----- Records supplied -----

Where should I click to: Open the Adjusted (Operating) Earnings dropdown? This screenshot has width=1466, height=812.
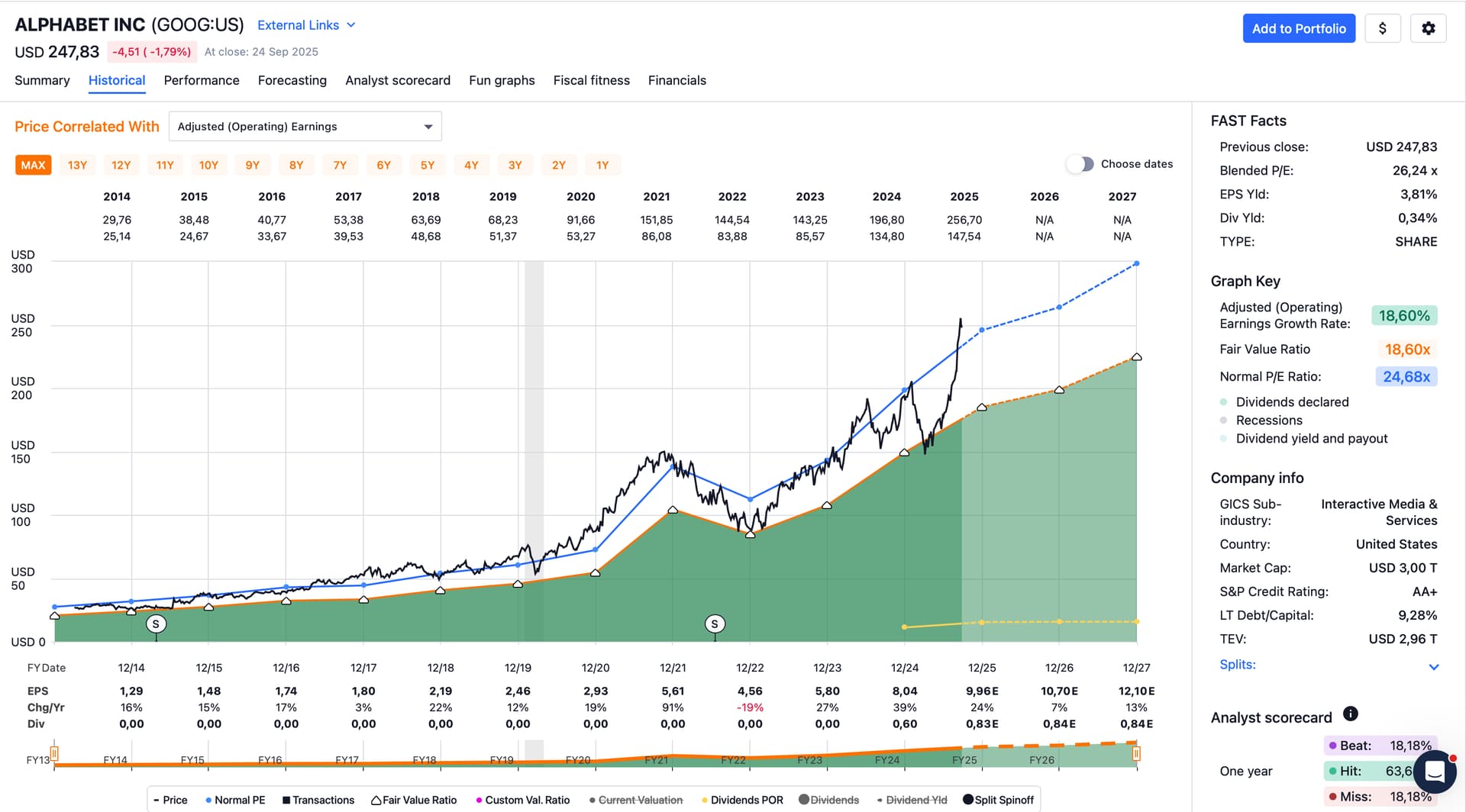305,127
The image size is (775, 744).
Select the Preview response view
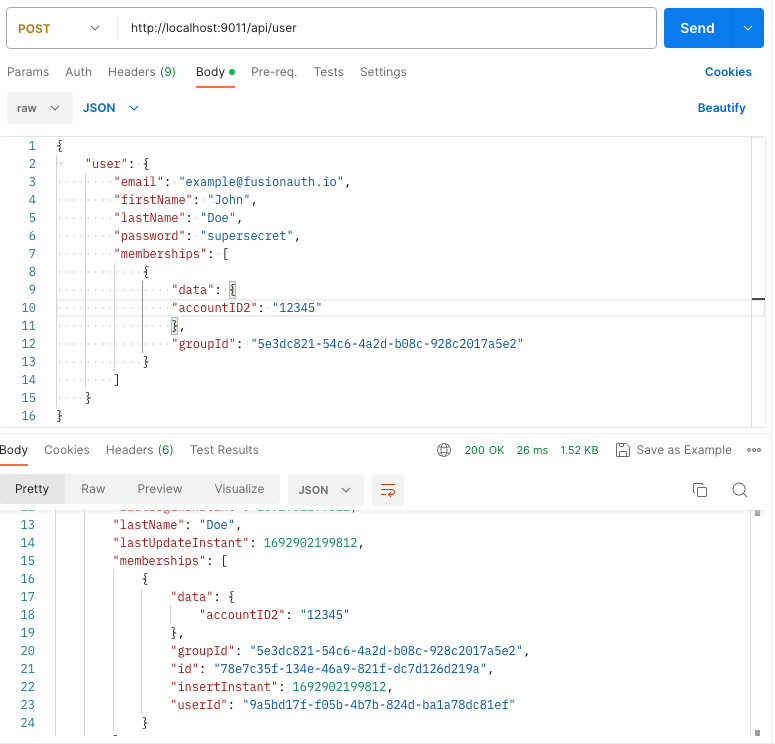pos(160,489)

-----

Task goal
Could you set down exactly, and only, the lines from the line containing "The image size is (775, 744)." through the last line of the records, both included, without the pictures?

Reply to the exercise
The image size is (775, 744).
Select the Preview response view
pos(160,489)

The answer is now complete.